Wednesday, February 6, 2008

No Matter What

When my children were little, we moved into a larger home. It was not only larger in size, but larger in mortgage payment. In order to survive the first couple of years until our income caught up with our purchase, we rented a room. Our first renter was a college student who attended a nearby school. He was very artistic, and made ends meet while in school by making wedding cakes. Big, towering, beautiful wedding cakes; they were truly works of art. Since I had no furniture in our dining room as of yet, I allowed him to use that room for the construction and decoration of the cakes. The children were under strict orders to not step one foot in that room, for obvious reasons.

Well, as you can imagine, with small children in the house, one day the inevitable happened. My renter came out of the dining room with murder in his eyes. “Someone has ruined my cake!” he roared, giving my children the evil eye. It wasn’t hard to find the culprit. My daughter still had traces of frosting on her cheek.

We took the infraction very seriously. Melanie was sent to her room after a spanking and not allowed to watch TV for the rest of the day (which is a long time for a five year old!). Her dad and I accompanied her to the renter’s room where she apologized for her actions, and he told her that he had forgiven her. Afterward, we had a serious talk with her about the incident. She was truly sorry, and shed many tears for her actions. In the long run, as embarrassing as the whole thing was (from a parent’s perspective), it only took about 20 minutes total for the renter to repair the cake. As far as I was concerned, the incident was over.

Two days later, I heard the renter talking to Melanie again. He was bringing up the incident, once again chastising her for what she had done. In fact, he was getting down right nasty about it all over again. I rushed to my daughter’s aid. In no uncertain terms, I informed this college student that forgiveness meant not bringing it up again, at least in a hurtful way as he was doing. It was time to let it go.

### Source material
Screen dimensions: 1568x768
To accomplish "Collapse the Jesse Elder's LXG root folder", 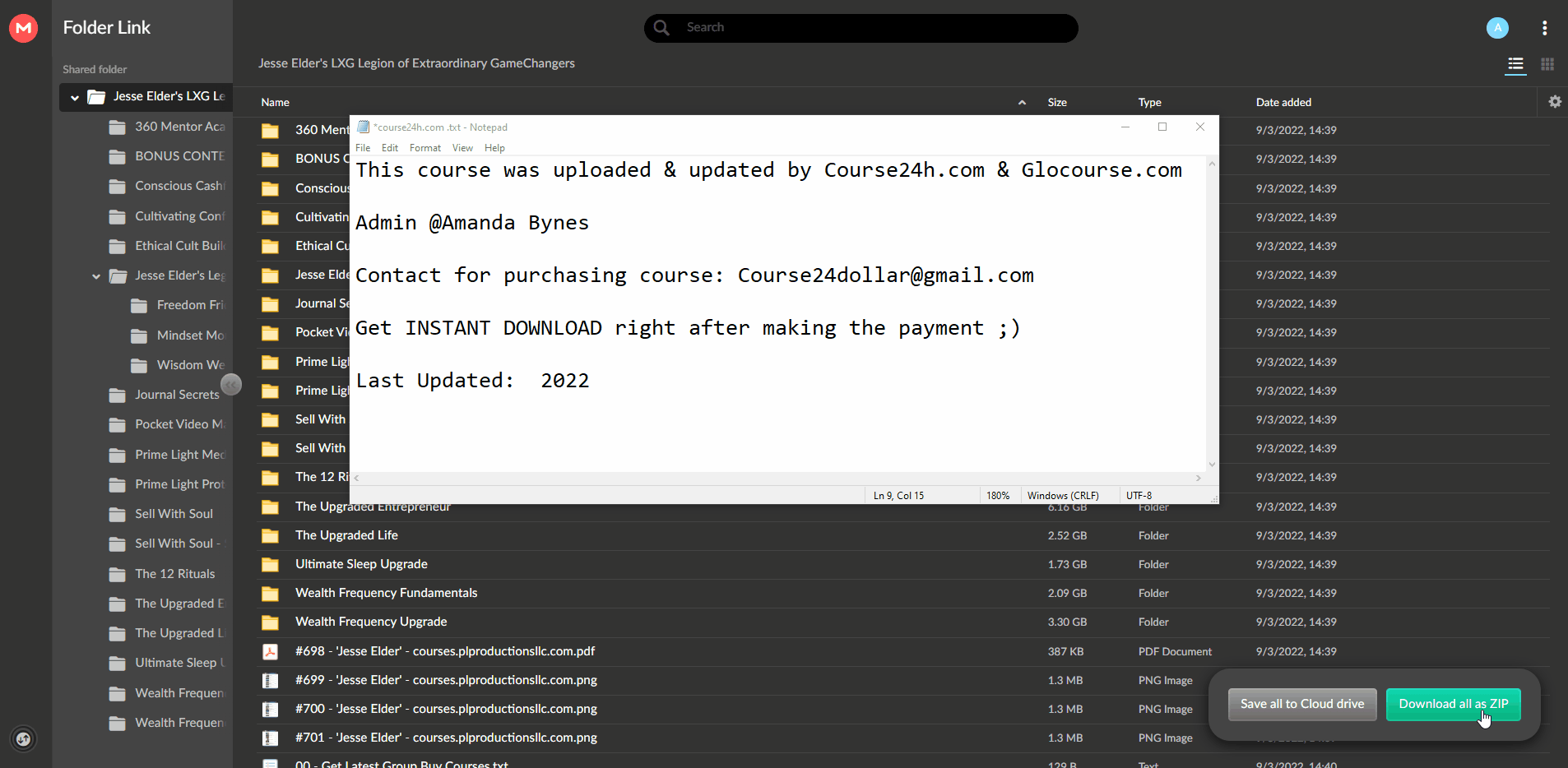I will click(x=75, y=97).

### How to complete this task
Can you reproduce the full "No Matter What" text above, word for word and with nothing left out?

### Completed task
Wednesday, February 6, 2008

No Matter What

When my children were little, we moved into a larger home. It was not only larger in size, but larger in mortgage payment. In order to survive the first couple of years until our income caught up with our purchase, we rented a room. Our first renter was a college student who attended a nearby school. He was very artistic, and made ends meet while in school by making wedding cakes. Big, towering, beautiful wedding cakes; they were truly works of art. Since I had no furniture in our dining room as of yet, I allowed him to use that room for the construction and decoration of the cakes. The children were under strict orders to not step one foot in that room, for obvious reasons.

Well, as you can imagine, with small children in the house, one day the inevitable happened. My renter came out of the dining room with murder in his eyes. “Someone has ruined my cake!” he roared, giving my children the evil eye. It wasn’t hard to find the culprit. My daughter still had traces of frosting on her cheek.

We took the infraction very seriously. Melanie was sent to her room after a spanking and not allowed to watch TV for the rest of the day (which is a long time for a five year old!). Her dad and I accompanied her to the renter’s room where she apologized for her actions, and he told her that he had forgiven her. Afterward, we had a serious talk with her about the incident. She was truly sorry, and shed many tears for her actions. In the long run, as embarrassing as the whole thing was (from a parent’s perspective), it only took about 20 minutes total for the renter to repair the cake. As far as I was concerned, the incident was over.

Two days later, I heard the renter talking to Melanie again. He was bringing up the incident, once again chastising her for what she had done. In fact, he was getting down right nasty about it all over again. I rushed to my daughter’s aid. In no uncertain terms, I informed this college student that forgiveness meant not bringing it up again, at least in a hurtful way as he was doing. It was time to let it go.